La extrema derecha, los grupos fascistas y neonazis y el nacionalismo ucraniano (ayer antisoviético y hoy antirruso) desconfían de Zelenski, aunque éste no ha roto con la inercia nacionalista y ha recortado derechos sociales. Casi dos años después de su llegada a la presidencia, los oligarcas siguen controlando el país. La Unión Europea publicó a principios de diciembre de 2020 un informe sobre el cumplimiento del Acuerdo de Asociación entre Ucrania y la Unión, cuestionando las decisiones del Tribunal Constitucional ucraniano, la ineficacia de las investigaciones sobre la corrupción, reclamando una profunda reforma judicial… y la privatización de más empresas públicas. La corrupción, el robo descarado, la militarización, la entrada de grupos económicos occidentales dispuestos a hacer rápidos negocios, han continuado con Zelenski, que en poco más de un año ha perdido la confianza de parte de la población. El presidente creó varios organismos para combatir la corrupción, que no han tenido resultados efectivos, mientras los empresarios enriquecidos con el robo de la propiedad estatal soviética cuentan con equipos de matones que agreden a los fiscales honestos. Uno de ellos, el corrupto oligarca Ihor Kolomoyskyi, contribuyó a la victoria de Zelenski gracias a su control de varias cadenas de televisión, y no ha dudado en utilizar grupos de sicarios para asesinar a comunistas y militantes de izquierda, llegando a ofrecer diez mil dólares por cada “ruso” muerto, e incluso ha financiado batallones nazis como el Azov y grupos paramilitares para intervenir en el Donbás. Además de Kolomoyskyi, otros oligarcas como Rinat Ajmetov, el empresario más rico de Ucrania, y el expresidente Poroshenko, continúan imponiendo sus condiciones, controlan la economía y los medios de comunicación, y Zelenski se ha acercado a ellos. Todos se enriquecieron con el robo de las propiedades públicas y siguen haciéndolo.

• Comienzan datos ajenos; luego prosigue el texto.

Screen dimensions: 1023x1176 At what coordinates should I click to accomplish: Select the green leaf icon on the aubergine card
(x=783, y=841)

El país se ha convertido en una charca de corrupción, pobreza, violencia, donde se compran diputados y funcionarios, y los oligarcas y sus grupos de delincuentes organizados luchan entre sí para repartirse el botín. Antes de la llegada de Zelenski, la gobernadora del Banco Nacional de Ucrania, Valeria Gontareva, renunció en 2017 tras recibir serias amenazas de muerte por el oscuro asunto de la nacionalización del Privatbank, donde Kolomoyskyi y Gennadiy Bogoliubov habían robado 5.500 millones de dólares y continúan manteniendo la propiedad del Privat Grup, un conglomerado de centenares de empresas de todos los sectores. Otro de los empresarios, Oleg Bajmatyuk, fue acusado de malversación de decenas de millones de dólares y huyó a Austria. La población ha visto la subasta de bancos por los Fondos de Garantía, la colusión del poder político y los oligarcas contra el país, préstamos millonarios que no se devuelven, concesiones oficiales y compras de empresas. Gontareva tuvo que abandonar el país, pero en su exilio de Londres le rompieron las piernas en un atropello intencionado, y su casa de Kiev fue incendiada.

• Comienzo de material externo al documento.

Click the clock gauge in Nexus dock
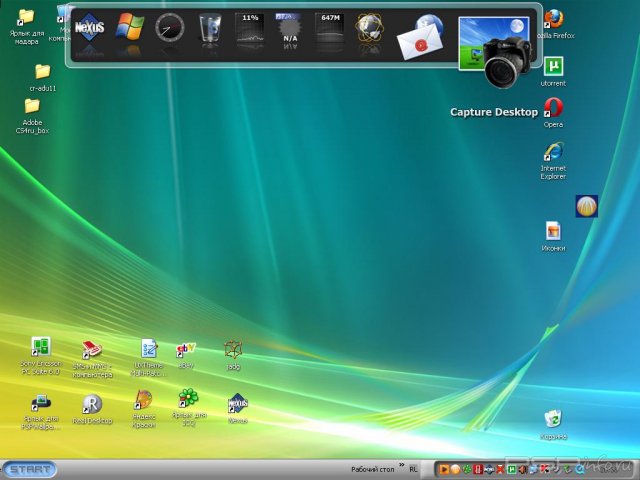The width and height of the screenshot is (640, 480). (170, 27)
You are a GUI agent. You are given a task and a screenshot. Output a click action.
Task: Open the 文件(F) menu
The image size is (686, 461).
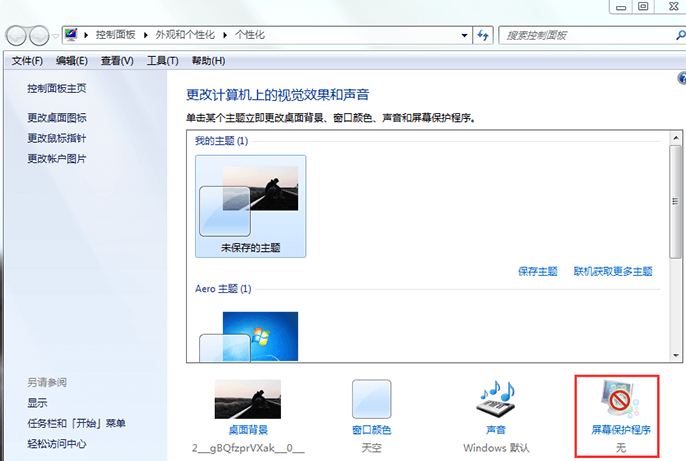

El desastre de la implantación del capitalismo se constata en el declive del país: en 1990, la Ucrania soviética contaba con 52 millones de habitantes; hoy, tiene 41 millones. Once millones de personas, la cuarta parte de la población, han desaparecido: muchos otros han abandonado su tierra en busca de trabajo, engrosando el ejército de emigrantes precarios en Europa. Otra cuarta parte vive por debajo del nivel de pobreza. Cada año, la población se reduce en un millón de personas. Además, desde hace años la tasa de mortalidad supera a la de natalidad, y el nivel de vida ha empeorado hasta extremos dramáticos, agravado ahora con la pandemia de la Covid-19.

Cuando, en noviembre de 2020, Rusia presentó en la ONU el proyecto de una resolución que condena la glorificación del nazismo, solo dos países votaron en contra: Estados Unidos y Ucrania. El capitalismo y la entrada en la órbita norteamericana han sembrado sal en las antaño prósperas tierras negras ucranianas, y el país está prisionero de empresarios ladrones, enfangado en un sucio y agresivo nacionalismo que ha envenenado a buena parte de la población. Con la casa incendiada, Ucrania contempla la huida de sus hijos.